Le président gabonais Oligui Nguema honore la mémoire ivoirienne à Yamoussoukro

Yamoussoukro, le 5 août 2026 — La visite officielle du président gabonais Brice Clotaire Oligui Nguema a transcendé le simple cadre protocolaire pour s’inscrire dans une démarche mémorielle et diplomatique d’envergure. En se recueillant devant le mausolée de Félix Houphouët-Boigny puis en se recueillant à la Basilique Notre-Dame-de-la-Paix, il a choisi de placer cette étape ivoirienne sous le signe de la paix et de la fraternité entre deux nations africaines déterminées à renforcer leur coopération.
Accompagné de son épouse Zita Oligui Nguema et d’une délégation de haut niveau, le chef de l’État gabonais a été accueilli dans la capitale politique ivoirienne par les autorités locales et traditionnelles. Cette visite s’inscrit à la veille des célébrations du 66ᵉ anniversaire de l’indépendance de la Côte d’Ivoire, auxquelles le Gabon participe sur invitation du président Alassane Ouattara.
Le choix de Yamoussoukro n’est pas anodin : c’est dans cette ville que repose Félix Houphouët-Boigny, premier président ivoirien et architecte d’une Afrique unie et pacifiée. En déposant une gerbe au mausolée de l’ancien dirigeant, Oligui Nguema a rendu hommage à une figure emblématique de l’histoire africaine, tout en soulignant les liens indéfectibles entre Libreville et Abidjan, tissés par des décennies d’amitié et de collaboration.
Un hommage porteur d’espoir pour l’Afrique
Lors de son passage devant la chefferie traditionnelle de Yamoussoukro, le président gabonais a mis en lumière l’héritage politique de Houphouët-Boigny, symbole d’un État capable de s’inscrire dans la durée et de faire de la paix un pilier de stabilité. Ce geste s’inscrit dans une dynamique plus large, celle d’une Afrique en quête de renforcement de ses relations interétatiques et de construction d’une coopération continentale ambitieuse.
Cette tournée diplomatique reflète la volonté du Gabon de multiplier les ponts avec ses partenaires africains. La participation aux festivités ivoiriennes du 7 août illustre cette ambition, avec une délégation incluant des officiers gabonais formés en Côte d’Ivoire et des représentants des peuples autochtones du pays. Une façon de célébrer la diversité gabonaise au sein d’un événement rassembleur de plusieurs nations africaines.
De la mémoire à l’unité africaine
La Basilique Notre-Dame-de-la-Paix, joyau architectural de Yamoussoukro, a accueilli la seconde étape marquante de cette visite. Inspirée de la Basilique Saint-Pierre de Rome, cette cathédrale symbolise la foi et l’espoir en un avenir commun. La délégation gabonaise y a laissé un message dans le livre d’or, appelant à l’unité, au dialogue et à la solidarité entre les peuples africains pour bâtir une Afrique « forte et prospère ».
Ce déplacement révèle une diplomatie gabonaise qui ne se limite pas aux accords économiques ou aux rencontres politiques. Elle s’appuie sur les symboles, la mémoire et les valeurs partagées pour rapprocher les peuples et renforcer les liens entre les nations. Pour Libreville comme pour Abidjan, cette relation historique représente un capital précieux. L’enjeu désormais est de concrétiser cette proximité dans des domaines stratégiques : économie, diplomatie, culture, sécurité et échanges humains.
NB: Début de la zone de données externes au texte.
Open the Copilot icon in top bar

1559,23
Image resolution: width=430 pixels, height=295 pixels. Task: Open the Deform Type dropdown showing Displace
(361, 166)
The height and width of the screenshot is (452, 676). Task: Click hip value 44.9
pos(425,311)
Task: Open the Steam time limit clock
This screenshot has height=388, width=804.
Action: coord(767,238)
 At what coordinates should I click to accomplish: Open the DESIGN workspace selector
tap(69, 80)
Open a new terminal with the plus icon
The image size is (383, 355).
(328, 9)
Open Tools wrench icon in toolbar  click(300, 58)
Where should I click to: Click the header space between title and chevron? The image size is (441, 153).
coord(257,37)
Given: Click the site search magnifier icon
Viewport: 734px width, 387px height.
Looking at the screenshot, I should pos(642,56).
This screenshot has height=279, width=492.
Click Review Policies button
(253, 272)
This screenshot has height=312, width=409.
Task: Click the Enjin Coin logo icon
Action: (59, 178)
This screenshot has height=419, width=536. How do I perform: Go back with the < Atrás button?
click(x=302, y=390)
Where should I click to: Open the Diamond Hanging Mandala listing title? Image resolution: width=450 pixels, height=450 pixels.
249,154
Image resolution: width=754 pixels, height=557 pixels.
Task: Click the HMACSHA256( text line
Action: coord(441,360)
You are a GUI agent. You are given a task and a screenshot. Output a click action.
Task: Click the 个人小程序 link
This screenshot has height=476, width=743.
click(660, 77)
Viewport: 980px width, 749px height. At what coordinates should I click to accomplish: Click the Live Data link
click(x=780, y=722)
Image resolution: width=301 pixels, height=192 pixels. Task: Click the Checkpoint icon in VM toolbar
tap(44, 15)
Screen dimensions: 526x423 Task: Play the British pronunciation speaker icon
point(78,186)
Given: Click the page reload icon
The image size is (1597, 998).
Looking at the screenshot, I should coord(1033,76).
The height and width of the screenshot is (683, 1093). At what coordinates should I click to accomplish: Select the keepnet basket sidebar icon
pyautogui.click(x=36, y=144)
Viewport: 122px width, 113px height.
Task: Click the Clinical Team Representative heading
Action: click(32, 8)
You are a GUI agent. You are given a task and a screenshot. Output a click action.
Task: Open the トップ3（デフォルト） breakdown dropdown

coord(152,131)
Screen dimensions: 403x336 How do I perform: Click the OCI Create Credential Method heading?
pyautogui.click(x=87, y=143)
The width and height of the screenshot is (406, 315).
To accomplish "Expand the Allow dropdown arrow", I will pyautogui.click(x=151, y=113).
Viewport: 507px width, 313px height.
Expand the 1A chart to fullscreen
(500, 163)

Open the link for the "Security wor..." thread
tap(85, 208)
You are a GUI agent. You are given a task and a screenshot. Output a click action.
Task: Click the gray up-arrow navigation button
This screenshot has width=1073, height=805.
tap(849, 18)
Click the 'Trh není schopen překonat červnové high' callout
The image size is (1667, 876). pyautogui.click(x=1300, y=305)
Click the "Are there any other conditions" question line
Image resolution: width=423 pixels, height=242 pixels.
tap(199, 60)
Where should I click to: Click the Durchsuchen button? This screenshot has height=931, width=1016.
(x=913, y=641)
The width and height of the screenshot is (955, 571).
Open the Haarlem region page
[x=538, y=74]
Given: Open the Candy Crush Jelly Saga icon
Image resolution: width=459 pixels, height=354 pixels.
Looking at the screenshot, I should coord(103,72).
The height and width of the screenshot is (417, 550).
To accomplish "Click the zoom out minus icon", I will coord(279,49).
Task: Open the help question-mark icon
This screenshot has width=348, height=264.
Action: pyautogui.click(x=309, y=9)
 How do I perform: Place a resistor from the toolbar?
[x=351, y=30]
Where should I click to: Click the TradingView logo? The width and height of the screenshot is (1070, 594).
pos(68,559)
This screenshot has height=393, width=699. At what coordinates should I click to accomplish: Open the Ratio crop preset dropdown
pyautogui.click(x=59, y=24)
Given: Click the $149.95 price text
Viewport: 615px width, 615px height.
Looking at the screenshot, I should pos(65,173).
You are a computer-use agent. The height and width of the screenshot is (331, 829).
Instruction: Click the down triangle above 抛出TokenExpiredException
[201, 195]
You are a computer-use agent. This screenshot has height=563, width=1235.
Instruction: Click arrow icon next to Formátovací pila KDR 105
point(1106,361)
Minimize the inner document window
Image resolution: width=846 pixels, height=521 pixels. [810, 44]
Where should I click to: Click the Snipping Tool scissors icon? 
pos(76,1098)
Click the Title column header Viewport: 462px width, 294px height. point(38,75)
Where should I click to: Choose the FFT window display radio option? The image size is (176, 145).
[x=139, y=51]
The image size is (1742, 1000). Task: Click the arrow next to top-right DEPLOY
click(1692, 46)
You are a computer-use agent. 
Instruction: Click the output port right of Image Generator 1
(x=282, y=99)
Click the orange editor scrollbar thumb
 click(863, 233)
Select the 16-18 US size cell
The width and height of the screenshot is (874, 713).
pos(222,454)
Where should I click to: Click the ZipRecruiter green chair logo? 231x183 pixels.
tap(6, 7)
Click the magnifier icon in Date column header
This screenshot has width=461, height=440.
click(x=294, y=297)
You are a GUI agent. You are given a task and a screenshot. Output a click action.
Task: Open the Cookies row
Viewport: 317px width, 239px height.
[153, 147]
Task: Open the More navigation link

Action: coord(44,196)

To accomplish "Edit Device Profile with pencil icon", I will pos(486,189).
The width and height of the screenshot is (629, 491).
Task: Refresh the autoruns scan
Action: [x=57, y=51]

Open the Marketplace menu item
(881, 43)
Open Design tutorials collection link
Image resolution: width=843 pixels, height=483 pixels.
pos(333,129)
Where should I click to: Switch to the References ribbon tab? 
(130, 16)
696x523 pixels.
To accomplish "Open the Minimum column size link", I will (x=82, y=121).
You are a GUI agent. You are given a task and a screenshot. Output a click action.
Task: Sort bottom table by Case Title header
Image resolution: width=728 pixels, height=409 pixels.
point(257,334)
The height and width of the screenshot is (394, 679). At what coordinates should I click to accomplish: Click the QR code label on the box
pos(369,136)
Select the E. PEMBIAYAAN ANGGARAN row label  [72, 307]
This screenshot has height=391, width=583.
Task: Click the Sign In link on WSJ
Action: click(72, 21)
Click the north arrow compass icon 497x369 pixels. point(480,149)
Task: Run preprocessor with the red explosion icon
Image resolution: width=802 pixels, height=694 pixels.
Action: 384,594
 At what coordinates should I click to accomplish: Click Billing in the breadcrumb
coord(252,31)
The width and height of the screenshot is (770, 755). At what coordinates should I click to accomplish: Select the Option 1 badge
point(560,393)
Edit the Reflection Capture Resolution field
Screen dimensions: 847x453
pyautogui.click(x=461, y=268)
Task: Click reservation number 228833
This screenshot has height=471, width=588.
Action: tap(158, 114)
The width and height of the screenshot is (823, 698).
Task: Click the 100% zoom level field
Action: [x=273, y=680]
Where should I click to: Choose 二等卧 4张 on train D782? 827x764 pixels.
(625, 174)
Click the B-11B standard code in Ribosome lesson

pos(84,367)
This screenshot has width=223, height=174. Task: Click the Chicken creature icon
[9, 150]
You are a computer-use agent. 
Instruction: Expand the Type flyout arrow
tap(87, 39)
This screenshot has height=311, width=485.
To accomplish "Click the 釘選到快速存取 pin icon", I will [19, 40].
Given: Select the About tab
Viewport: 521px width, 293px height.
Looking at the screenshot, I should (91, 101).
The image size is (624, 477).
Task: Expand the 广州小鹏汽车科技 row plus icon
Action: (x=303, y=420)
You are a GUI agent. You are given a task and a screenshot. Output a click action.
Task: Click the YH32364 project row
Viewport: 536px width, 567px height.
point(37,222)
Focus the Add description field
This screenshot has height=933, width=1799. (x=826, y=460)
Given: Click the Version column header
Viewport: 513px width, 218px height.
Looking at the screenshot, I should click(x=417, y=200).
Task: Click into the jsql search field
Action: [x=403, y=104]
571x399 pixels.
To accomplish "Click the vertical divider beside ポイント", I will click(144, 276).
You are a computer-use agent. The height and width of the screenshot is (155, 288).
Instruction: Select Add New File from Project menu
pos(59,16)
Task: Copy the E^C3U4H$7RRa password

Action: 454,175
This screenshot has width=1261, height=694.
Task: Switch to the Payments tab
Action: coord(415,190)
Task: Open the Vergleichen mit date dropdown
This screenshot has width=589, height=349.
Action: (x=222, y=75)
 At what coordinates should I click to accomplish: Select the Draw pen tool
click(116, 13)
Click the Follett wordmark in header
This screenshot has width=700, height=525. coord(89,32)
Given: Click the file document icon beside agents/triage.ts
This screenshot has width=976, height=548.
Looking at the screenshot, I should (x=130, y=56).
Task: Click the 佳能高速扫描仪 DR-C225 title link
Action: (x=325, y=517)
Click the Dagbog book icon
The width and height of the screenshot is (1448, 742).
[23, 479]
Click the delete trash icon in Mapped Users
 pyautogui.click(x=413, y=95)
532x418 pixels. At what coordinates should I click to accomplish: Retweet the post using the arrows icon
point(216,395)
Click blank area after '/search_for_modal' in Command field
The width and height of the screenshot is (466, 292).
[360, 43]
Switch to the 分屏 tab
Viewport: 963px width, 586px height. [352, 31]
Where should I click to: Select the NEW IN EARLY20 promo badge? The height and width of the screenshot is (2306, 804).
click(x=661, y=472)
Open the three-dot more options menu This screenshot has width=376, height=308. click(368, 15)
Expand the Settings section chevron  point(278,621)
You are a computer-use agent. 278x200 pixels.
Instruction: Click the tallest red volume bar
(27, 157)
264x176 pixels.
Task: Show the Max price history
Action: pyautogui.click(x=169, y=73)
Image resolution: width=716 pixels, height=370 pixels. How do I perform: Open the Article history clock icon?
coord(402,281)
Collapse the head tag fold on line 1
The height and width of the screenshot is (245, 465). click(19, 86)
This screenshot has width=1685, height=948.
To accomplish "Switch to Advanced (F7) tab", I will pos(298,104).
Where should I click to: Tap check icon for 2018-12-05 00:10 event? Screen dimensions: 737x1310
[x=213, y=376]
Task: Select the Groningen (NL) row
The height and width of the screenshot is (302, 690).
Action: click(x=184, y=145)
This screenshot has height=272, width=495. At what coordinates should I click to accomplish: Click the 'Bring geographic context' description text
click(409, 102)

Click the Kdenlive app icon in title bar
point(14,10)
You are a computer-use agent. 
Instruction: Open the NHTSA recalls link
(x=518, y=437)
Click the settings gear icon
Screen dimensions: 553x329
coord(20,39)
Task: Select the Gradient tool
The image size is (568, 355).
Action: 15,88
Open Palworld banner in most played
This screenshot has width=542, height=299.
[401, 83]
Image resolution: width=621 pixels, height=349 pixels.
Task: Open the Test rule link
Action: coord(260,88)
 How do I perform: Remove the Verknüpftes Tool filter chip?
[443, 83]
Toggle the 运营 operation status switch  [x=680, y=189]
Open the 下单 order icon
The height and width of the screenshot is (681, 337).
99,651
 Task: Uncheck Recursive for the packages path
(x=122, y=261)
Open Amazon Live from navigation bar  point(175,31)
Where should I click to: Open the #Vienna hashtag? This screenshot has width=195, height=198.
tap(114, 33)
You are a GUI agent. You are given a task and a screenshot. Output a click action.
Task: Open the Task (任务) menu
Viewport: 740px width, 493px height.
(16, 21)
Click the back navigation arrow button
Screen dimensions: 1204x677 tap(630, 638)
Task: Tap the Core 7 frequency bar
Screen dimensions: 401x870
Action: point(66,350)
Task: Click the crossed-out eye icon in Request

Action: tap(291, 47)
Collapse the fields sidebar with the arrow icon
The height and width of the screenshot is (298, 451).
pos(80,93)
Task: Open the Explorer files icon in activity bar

En honorant la mémoire de Houphouët-Boigny et en plaidant pour une Afrique unie depuis la Basilique Notre-Dame-de-la-Paix, Oligui Nguema a choisi un langage universel. Ce message dépasse le cadre des célébrations ivoiriennes : il rappelle que la relation entre le Gabon et la Côte d’Ivoire s’inscrit dans une histoire commune, mais doit désormais servir de levier pour une coopération africaine plus ambitieuse et tournée vers l’avenir.